__PROBLEM__
All lines in the data that hold the word "Psalter" need copying.

__Stored data__

────────────────

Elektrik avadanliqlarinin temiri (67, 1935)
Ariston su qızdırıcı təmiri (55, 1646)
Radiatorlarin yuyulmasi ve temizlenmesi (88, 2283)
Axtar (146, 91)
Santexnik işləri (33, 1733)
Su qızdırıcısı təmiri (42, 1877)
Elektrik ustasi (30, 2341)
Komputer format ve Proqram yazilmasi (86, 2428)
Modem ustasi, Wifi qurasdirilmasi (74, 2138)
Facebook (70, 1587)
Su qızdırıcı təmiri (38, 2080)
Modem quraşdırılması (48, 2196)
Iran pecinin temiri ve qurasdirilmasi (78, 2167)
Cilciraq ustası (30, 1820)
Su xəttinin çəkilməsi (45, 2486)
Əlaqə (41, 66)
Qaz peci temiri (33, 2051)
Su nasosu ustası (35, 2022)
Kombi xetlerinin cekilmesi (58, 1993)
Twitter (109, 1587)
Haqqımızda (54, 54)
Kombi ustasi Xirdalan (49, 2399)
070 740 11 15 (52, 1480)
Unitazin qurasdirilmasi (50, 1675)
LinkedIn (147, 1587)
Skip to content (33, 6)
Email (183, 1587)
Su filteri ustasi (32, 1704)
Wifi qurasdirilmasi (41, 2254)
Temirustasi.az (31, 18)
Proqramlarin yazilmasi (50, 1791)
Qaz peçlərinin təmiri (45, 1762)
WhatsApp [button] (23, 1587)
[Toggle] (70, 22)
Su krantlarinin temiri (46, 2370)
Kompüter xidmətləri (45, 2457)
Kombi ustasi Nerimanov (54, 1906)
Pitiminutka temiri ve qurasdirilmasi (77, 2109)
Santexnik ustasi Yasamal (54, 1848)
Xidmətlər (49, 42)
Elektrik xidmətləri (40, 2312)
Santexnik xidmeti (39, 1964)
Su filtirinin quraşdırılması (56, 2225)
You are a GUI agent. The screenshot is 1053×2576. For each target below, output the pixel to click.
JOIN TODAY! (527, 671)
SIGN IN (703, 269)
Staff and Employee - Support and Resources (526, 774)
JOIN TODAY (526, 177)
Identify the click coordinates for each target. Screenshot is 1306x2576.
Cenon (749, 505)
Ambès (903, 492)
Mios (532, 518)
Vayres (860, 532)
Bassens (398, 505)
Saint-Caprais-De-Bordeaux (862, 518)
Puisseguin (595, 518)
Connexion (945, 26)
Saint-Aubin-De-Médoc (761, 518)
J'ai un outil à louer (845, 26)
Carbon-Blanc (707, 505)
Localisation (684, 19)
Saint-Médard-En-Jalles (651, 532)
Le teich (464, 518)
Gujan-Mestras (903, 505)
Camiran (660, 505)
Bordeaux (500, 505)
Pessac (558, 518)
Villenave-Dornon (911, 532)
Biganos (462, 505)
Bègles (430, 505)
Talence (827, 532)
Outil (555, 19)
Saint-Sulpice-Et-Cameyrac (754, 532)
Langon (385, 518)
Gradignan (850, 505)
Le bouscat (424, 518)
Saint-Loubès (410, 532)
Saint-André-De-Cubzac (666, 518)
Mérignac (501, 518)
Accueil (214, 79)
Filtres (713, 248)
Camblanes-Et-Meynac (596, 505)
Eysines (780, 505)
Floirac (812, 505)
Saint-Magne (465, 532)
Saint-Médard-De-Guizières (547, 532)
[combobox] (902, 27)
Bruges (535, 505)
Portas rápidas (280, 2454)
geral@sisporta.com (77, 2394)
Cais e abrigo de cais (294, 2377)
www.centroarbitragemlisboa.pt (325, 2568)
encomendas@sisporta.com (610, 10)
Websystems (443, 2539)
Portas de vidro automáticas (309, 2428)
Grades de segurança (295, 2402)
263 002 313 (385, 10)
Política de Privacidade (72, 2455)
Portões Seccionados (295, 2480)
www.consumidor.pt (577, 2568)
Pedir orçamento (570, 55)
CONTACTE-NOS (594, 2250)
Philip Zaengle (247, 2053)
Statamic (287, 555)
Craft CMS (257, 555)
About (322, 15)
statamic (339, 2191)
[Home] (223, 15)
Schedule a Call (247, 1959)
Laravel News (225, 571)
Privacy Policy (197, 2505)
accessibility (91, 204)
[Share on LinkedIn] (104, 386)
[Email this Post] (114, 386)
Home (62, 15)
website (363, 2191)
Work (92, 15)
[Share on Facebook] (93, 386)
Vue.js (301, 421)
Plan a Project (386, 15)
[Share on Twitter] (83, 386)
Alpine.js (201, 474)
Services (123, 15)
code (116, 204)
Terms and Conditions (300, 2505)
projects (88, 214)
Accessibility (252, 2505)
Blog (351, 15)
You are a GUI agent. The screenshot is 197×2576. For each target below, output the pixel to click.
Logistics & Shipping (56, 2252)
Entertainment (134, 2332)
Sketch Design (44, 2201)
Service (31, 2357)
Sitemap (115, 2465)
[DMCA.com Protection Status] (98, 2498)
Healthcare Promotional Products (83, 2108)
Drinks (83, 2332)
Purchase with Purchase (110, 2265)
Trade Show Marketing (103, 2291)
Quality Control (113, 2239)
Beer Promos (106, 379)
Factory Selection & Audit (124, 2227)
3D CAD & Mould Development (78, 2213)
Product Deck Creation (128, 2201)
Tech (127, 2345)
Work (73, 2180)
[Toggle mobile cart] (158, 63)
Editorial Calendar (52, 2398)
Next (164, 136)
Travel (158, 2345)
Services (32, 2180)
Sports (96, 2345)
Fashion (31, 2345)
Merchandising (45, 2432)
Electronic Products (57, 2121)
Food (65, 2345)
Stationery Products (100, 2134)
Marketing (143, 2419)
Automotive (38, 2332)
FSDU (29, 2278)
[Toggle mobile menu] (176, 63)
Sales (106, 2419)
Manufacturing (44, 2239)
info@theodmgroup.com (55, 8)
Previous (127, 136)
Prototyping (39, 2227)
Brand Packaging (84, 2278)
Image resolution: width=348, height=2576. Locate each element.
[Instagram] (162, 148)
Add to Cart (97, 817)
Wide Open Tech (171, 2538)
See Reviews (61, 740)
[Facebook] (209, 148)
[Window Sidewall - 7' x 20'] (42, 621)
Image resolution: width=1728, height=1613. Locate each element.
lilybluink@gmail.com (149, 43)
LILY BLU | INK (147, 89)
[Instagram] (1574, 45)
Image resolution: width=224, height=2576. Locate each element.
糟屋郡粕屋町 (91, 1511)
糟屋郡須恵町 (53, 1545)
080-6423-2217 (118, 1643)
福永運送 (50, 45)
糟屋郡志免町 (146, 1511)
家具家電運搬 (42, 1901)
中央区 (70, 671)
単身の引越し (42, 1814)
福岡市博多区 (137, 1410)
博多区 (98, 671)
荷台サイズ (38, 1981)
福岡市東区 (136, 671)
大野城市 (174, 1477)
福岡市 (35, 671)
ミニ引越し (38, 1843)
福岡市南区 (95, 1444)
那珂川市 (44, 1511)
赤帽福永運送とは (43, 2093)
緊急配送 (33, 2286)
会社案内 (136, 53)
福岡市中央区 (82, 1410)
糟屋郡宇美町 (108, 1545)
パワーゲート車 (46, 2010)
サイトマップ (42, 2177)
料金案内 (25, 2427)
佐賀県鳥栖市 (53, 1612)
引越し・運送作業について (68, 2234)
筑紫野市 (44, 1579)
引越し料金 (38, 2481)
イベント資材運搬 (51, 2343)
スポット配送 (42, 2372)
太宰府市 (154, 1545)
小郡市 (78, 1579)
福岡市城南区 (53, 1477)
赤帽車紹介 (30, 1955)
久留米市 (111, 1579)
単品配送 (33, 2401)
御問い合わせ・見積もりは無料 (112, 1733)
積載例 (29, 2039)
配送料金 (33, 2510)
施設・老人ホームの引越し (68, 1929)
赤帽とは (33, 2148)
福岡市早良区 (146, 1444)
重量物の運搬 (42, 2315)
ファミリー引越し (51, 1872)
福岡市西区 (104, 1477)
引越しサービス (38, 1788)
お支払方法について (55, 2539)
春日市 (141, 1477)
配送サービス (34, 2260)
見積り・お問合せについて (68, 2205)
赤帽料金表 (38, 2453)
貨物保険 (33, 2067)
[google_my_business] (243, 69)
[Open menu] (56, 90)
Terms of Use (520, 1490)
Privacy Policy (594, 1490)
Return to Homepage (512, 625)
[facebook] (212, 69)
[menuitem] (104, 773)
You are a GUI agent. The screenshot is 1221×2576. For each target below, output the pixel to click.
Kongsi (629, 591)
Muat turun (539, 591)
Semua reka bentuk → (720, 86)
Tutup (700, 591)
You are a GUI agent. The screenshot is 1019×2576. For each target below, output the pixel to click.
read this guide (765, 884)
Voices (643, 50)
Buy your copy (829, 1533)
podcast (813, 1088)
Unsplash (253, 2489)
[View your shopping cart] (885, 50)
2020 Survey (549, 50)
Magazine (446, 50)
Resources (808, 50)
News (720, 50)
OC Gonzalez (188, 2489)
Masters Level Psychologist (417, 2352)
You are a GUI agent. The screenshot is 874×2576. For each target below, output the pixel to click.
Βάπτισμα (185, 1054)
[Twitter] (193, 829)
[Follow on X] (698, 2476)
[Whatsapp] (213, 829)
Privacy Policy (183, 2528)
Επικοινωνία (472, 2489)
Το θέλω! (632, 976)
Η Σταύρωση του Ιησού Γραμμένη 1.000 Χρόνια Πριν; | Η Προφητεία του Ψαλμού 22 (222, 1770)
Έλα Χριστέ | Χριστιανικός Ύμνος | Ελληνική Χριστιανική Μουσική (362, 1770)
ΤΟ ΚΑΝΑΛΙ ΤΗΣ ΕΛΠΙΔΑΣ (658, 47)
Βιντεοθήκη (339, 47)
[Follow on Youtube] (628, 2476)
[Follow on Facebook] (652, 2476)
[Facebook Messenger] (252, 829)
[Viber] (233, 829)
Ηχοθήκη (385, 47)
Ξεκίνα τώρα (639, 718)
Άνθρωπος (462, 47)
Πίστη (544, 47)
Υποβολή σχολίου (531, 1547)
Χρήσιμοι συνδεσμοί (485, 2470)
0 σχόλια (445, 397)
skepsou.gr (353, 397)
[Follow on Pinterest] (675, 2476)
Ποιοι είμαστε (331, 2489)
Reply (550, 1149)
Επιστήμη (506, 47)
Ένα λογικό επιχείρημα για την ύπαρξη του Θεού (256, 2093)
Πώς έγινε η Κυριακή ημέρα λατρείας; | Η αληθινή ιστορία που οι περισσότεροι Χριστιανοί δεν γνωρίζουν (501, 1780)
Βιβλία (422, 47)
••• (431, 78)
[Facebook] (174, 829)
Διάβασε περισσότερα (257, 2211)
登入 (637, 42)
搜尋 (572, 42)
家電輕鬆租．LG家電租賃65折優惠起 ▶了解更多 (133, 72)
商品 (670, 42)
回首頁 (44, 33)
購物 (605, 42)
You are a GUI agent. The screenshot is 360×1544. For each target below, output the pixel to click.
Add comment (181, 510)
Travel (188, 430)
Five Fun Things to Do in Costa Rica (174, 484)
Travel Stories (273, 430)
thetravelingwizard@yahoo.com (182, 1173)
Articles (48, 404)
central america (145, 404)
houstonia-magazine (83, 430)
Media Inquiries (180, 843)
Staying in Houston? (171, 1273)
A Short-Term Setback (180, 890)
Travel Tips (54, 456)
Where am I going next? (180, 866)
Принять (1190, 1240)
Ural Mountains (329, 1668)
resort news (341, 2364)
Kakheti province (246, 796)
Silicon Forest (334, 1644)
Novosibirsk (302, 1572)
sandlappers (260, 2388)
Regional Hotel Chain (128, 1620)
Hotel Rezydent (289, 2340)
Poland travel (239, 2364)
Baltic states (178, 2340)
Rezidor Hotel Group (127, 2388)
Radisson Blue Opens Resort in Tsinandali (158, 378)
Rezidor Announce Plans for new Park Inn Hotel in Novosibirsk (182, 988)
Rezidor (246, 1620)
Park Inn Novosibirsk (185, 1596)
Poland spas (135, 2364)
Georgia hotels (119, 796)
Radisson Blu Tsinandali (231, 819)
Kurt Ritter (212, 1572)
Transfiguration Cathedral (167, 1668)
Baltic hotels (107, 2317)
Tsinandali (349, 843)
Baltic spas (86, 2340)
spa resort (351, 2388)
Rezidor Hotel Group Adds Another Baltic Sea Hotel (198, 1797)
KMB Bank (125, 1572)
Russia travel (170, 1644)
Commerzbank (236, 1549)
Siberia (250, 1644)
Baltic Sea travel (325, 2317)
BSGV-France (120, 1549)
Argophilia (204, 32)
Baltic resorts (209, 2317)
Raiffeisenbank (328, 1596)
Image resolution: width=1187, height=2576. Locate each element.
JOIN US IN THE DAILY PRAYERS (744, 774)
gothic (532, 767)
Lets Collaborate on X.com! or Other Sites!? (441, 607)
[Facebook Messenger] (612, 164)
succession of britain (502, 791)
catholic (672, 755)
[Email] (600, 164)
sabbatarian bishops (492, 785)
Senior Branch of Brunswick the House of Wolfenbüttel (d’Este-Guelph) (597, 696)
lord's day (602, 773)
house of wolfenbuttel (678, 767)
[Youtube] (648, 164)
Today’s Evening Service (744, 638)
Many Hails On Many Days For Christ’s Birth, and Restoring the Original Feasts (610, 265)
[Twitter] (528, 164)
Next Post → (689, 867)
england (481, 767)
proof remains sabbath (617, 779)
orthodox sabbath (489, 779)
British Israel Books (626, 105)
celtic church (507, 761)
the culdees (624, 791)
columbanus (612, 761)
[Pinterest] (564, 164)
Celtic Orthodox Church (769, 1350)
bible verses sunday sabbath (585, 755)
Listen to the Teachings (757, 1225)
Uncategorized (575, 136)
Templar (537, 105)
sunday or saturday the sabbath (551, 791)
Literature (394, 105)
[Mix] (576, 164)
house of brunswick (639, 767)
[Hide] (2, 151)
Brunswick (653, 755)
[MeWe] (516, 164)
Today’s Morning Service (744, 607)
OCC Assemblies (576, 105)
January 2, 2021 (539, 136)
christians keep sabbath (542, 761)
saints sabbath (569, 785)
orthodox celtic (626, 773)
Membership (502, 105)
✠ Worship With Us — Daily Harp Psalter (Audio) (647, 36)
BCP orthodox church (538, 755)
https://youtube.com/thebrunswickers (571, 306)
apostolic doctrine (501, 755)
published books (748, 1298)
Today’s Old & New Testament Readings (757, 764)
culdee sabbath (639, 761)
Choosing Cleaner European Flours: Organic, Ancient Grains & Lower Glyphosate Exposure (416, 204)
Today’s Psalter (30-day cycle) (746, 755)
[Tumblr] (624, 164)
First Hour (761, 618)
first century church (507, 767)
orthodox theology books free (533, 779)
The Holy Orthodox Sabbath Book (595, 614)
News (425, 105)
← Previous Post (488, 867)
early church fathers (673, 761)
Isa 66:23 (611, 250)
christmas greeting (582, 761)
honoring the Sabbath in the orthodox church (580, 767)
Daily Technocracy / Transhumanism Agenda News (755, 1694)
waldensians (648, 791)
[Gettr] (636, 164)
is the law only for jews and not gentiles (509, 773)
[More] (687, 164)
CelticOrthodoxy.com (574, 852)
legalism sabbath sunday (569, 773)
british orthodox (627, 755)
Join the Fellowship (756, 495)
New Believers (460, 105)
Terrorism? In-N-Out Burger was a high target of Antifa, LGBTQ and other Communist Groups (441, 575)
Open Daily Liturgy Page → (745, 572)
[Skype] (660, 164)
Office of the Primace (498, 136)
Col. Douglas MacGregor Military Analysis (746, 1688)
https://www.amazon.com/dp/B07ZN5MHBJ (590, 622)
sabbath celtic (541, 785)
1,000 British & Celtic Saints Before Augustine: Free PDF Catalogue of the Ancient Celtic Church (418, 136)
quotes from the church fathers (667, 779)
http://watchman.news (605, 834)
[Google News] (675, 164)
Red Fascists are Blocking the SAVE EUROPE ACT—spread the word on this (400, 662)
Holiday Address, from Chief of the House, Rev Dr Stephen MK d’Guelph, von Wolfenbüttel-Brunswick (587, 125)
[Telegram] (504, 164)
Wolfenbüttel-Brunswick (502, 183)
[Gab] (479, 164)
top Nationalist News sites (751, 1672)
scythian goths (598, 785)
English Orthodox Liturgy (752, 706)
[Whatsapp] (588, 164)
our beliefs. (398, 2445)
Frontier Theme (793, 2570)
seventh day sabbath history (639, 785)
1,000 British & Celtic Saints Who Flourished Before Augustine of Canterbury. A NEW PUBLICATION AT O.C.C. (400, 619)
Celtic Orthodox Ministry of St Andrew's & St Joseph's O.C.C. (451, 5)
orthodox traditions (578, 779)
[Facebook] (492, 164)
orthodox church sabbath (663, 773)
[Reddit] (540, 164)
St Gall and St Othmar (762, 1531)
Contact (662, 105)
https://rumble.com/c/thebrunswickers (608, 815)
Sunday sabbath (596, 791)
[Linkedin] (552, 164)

────────────────

__TASK SOLUTION__
✠ Worship With Us — Daily Harp Psalter (Audio) (647, 36)
Today’s Psalter (30-day cycle) (746, 755)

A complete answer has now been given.